Proteins on the cell surface are involved in cell-cell contact, shuttling other molecules into the cell, and many other important functions. They are also often used to diagnose a disease.
For example, if there is a specific protein on the cell surface, or an abnormal amount of it, this can be indicative of cancer. It doesn't have to be cancer; it could be any one of many other conditions, depending on the protein.
Cell sorting instrumentation is commonly used to detect these cell-surface proteins. However, such instrumentation is usually insufficient for detecting proteins that are present in low numbers.
Sometimes there may only ever be small numbers of a specific protein on the cell surface. Alternatively, there may be small numbers early on in a disease.
It is easy to envision how detecting the previously undetectable would be of medical benefit, and enable scientists to carry out investigations that had previously been inconceivable. Consequently, a protocol that enables the detection of small numbers of proteins on the cell surface would be useful.
Haakan Joensson (Royal Institute of Technology, Sweden) and coworkers have used a microfluidic device to tackle this challenge. Their device can be used to detect small numbers of protein molecules, while simultaneously sorting the desired cells from the others for purification and subsequent analysis.
The protocol.
The scientists' detection protocol first "amplifies" the cell-surface protein. Briefly, many fluorescent molecules are produced for every cell-surface protein, effectively turning one molecule to be detected into many molecules.

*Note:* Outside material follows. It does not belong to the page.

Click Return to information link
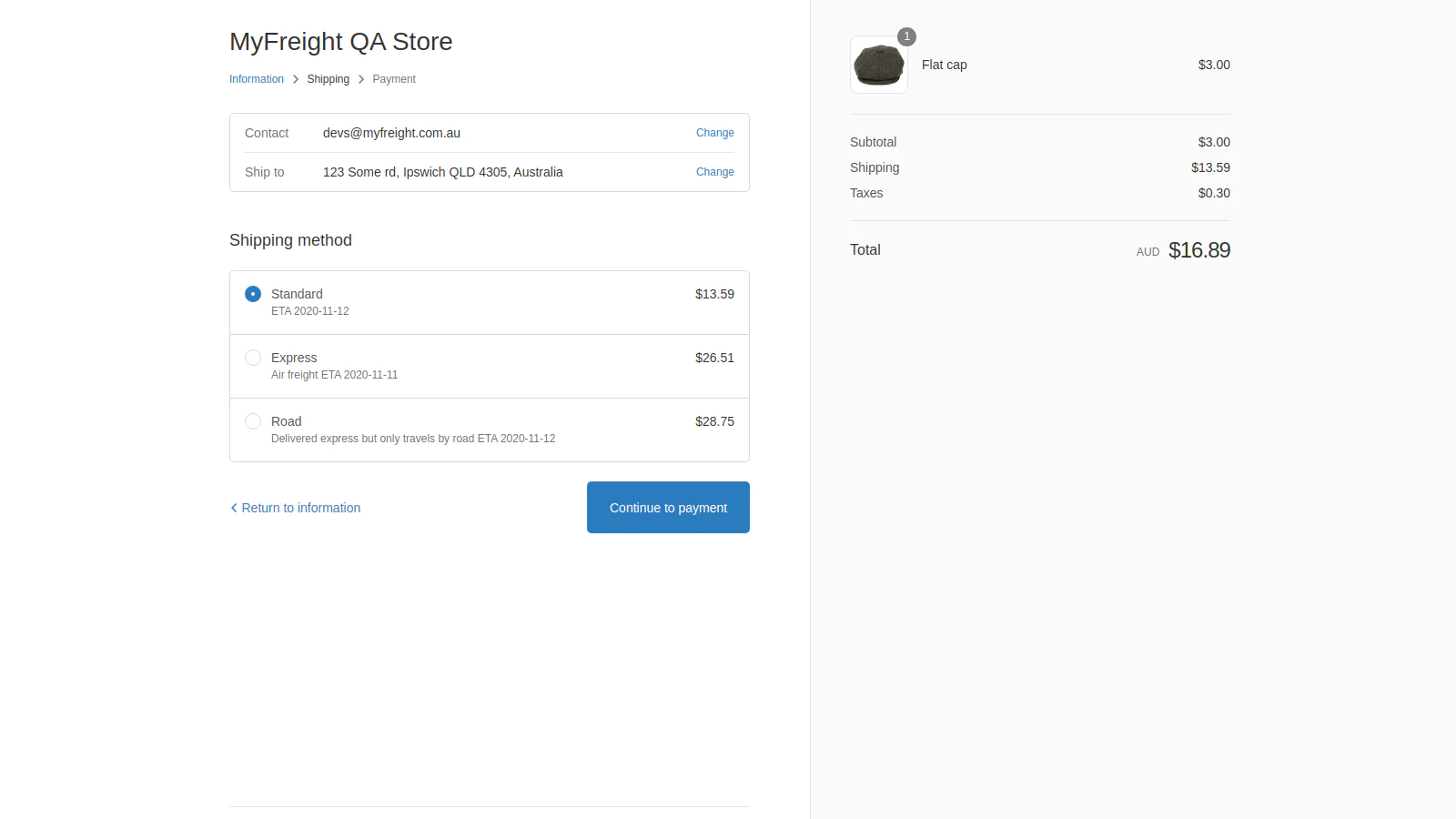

The scientists chemically bound the enzyme β-galactosidase to the cell-surface proteins of their cell sample. This enzyme, when heated to 37°C, turns on fluorescence from molecules in the microfluidic device.
Thus, in a time- and protein concentration-dependent manner, many fluorescent molecules are produced for every one of the cell-surface proteins present (the ones that the scientists are trying to detect). This is how amplification is achieved.
Detection and sorting.
A major purpose of this research was to use this standard amplification protocol in their device, to enable sensitive cell-surface protein detection and cell sorting. What is the detection limit using their device?
The scientists found that they could detect as few as 22 protein molecules per cell. Additionally, they could adjust the experimental conditions such that one cell was isolated into one 40 micron (40 millionths of 1 meter) diameter drop in their device.
This enables one positively identified cell to be sorted from all the rest, at a rate of 2500 drops (cells) per second. The scientists successfully sorted a batch of cells possessing the cell-surface protein CCR5 (chemokine receptor 5), which is a low-abundance protein that HIV utilizes to enter cells.
Ninety-five percent of the CCR5 cells could be discriminated from background cells. This is much improved over the 22% achieved with conventional cell sorting instrumentation, with similar cell sorting speed.
Future prospects.
These scientists have used a standard amplification protocol to detect small numbers of cell-surface proteins, and sort the cells possessing these proteins for subsequent analysis. It is simple and much improved over conventional cell sorting instrumentation, which should make it a valuable tool for biomedical purposes.
for more information:
Joensson, H. N.; Samuels, M. L.; Brouzes, E. R.; Medkova, M.;
Uhlén, M.; Link, D. R.; Andersson-Svahn, H.
Detection and analysis of low-abundance cell-surface biomarkers
using enzymatic amplification in microfluidic droplets.
Angew. Chem. Int. Ed. 2009, 48, 2518-2521.